◆ Work order
Search the data for the string "Expand" and gather each line it is in.

◆ Records supplied
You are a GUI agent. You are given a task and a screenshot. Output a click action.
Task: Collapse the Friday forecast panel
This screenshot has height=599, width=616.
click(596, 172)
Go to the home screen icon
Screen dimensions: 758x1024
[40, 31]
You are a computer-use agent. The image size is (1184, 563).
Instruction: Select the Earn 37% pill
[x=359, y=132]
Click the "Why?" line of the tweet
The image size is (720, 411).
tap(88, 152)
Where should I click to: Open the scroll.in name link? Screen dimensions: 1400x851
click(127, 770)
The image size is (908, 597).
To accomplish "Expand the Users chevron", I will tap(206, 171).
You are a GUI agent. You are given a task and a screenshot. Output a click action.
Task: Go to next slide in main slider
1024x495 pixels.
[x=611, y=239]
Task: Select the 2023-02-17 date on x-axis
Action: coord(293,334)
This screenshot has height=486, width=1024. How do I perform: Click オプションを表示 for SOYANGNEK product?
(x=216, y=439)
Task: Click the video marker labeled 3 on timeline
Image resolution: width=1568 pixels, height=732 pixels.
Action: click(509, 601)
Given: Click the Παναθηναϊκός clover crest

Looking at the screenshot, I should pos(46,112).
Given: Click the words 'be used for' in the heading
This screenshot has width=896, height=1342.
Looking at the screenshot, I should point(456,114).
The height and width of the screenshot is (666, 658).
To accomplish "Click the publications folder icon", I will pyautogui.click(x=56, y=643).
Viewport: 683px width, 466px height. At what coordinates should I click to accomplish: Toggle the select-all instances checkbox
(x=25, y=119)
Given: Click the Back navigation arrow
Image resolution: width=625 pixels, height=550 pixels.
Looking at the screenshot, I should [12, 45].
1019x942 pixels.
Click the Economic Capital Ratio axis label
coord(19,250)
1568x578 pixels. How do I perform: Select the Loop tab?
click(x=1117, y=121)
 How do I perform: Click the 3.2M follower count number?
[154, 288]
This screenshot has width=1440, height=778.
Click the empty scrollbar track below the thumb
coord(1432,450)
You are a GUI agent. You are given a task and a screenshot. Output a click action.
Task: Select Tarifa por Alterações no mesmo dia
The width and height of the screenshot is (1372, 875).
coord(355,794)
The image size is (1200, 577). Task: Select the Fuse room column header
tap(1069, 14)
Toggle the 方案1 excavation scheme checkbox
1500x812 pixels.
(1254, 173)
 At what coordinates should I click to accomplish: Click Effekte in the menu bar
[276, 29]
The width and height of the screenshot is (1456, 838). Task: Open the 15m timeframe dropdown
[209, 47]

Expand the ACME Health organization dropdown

◆ Problem solution
To accomplish "Expand the Users chevron", I will tap(206, 171).
Expand the ACME Health organization dropdown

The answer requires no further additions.